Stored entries

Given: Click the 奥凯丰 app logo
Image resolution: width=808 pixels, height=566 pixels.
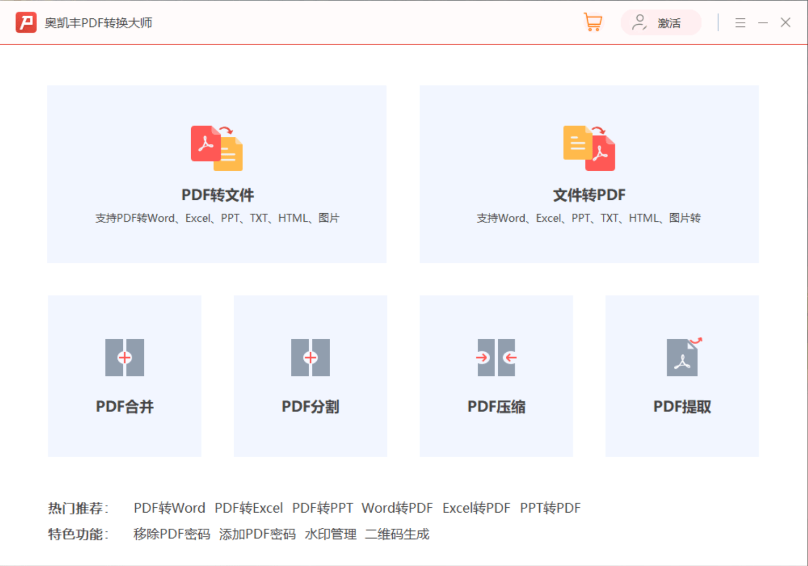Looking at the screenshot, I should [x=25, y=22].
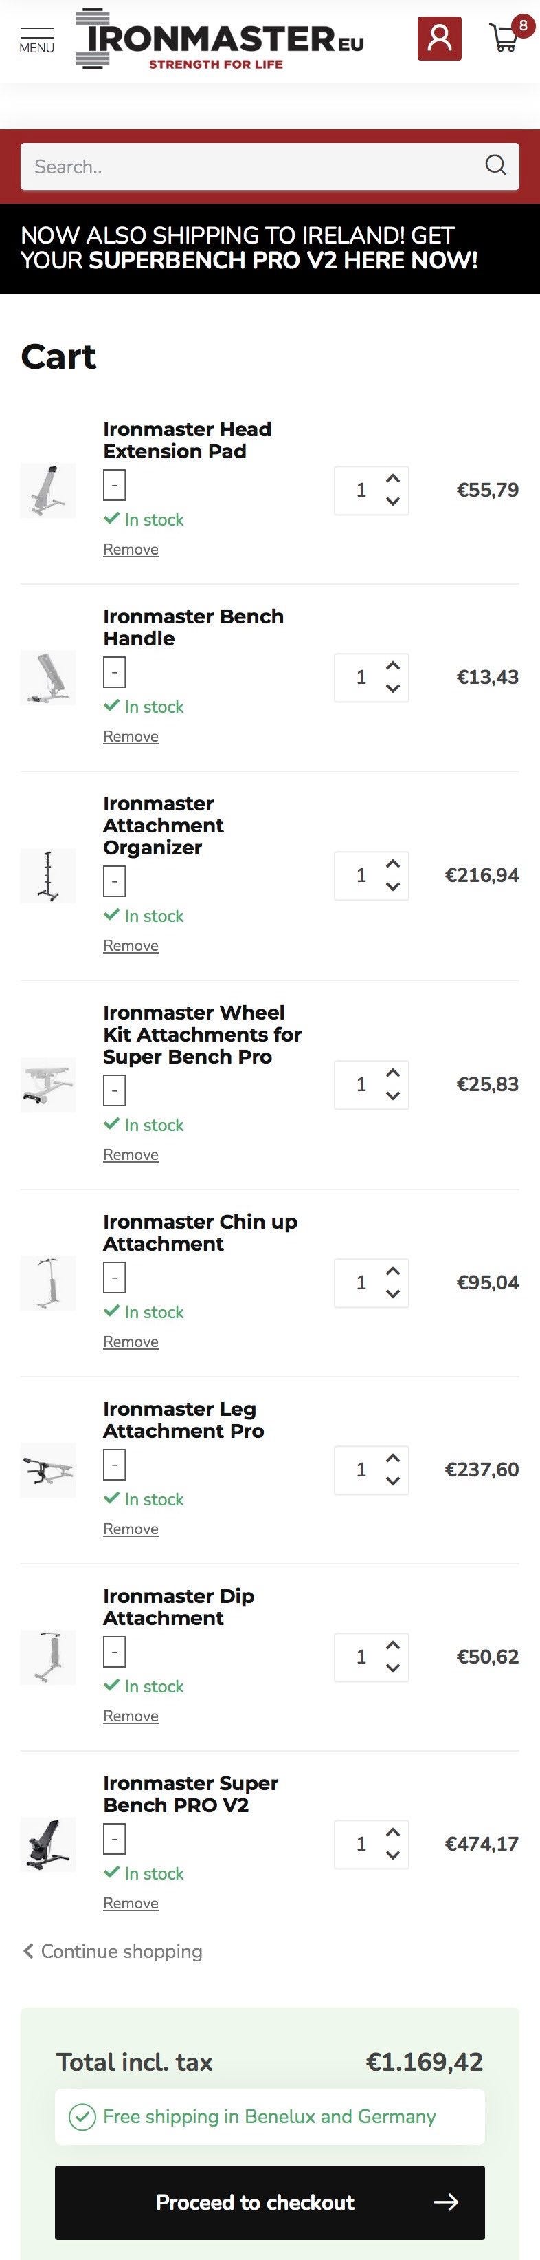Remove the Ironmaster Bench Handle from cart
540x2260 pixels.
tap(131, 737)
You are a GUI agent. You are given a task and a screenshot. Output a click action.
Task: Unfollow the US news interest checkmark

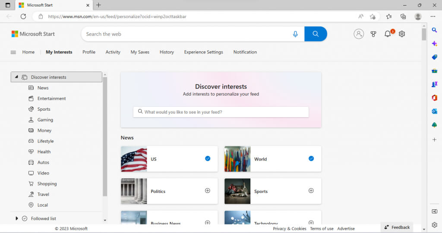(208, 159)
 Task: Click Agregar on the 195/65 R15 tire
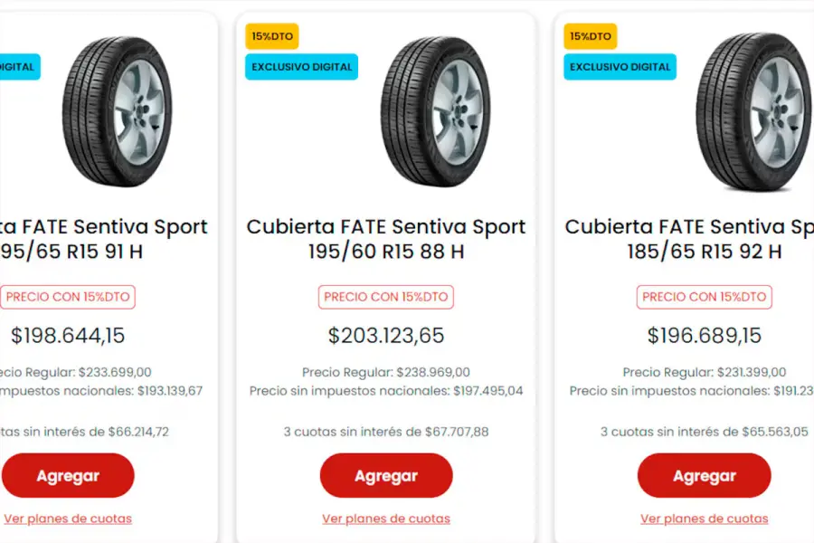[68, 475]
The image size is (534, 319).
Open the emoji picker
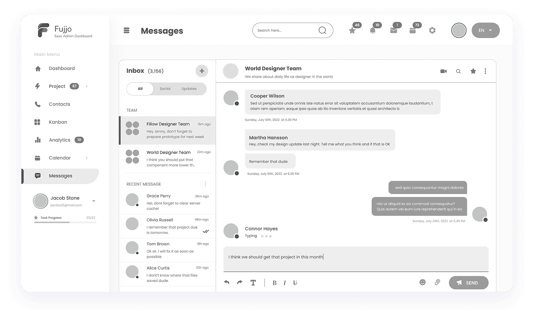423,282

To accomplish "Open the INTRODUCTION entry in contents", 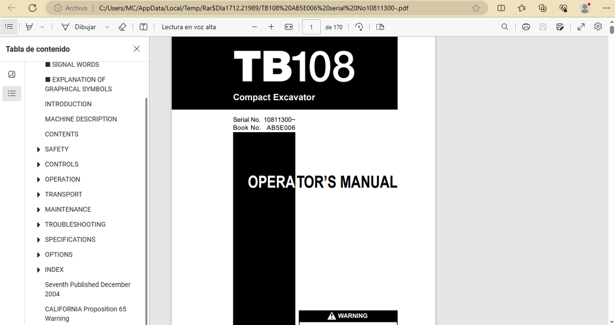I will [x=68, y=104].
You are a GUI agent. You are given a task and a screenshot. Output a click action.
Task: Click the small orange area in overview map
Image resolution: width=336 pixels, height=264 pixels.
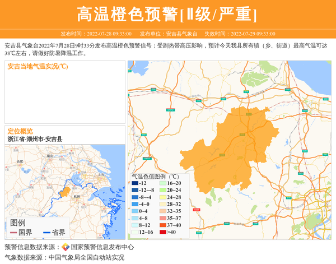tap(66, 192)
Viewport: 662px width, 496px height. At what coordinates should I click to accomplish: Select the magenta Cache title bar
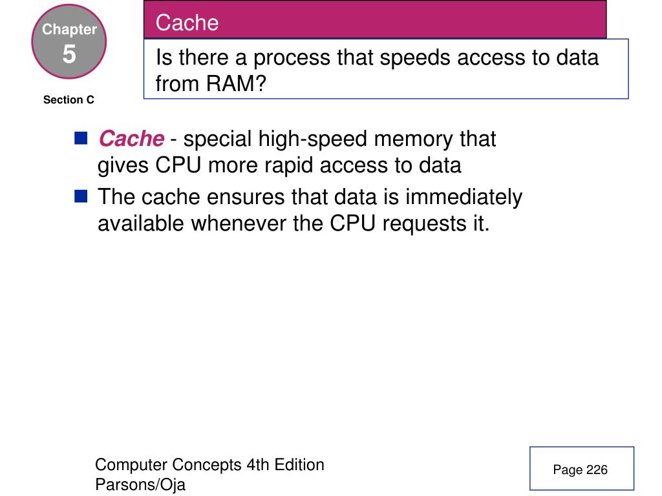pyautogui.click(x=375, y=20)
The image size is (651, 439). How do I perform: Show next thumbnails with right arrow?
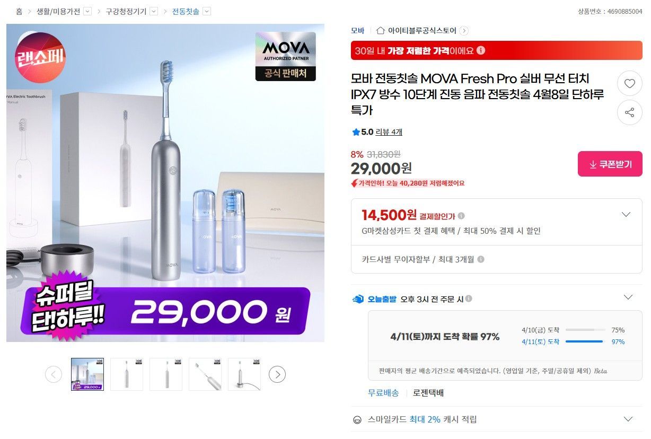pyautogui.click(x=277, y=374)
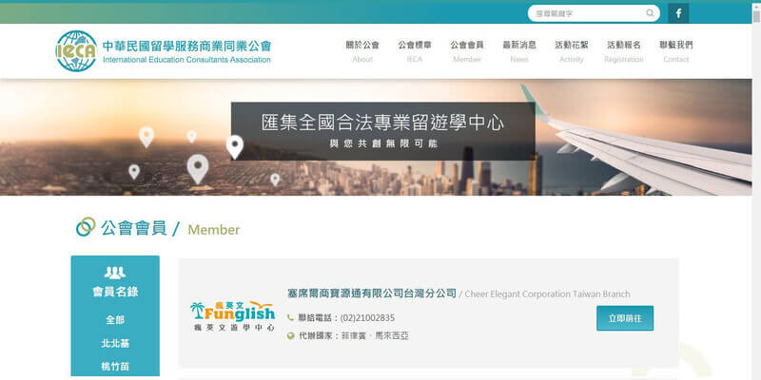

WORK REQUIRED: List the lines from the one holding "Viewport: 662px width, 496px" through the last line, both included, as a numbered list with blank lines skipped. Leave the pictures out.

SOLUTION:
1. Viewport: 662px width, 496px height. At what coordinates should I click to accomplish: Select the magenta Cache title bar
2. pyautogui.click(x=375, y=20)
3. The image size is (651, 439). How do I perform: Show next thumbnails with right arrow?
4. pyautogui.click(x=277, y=374)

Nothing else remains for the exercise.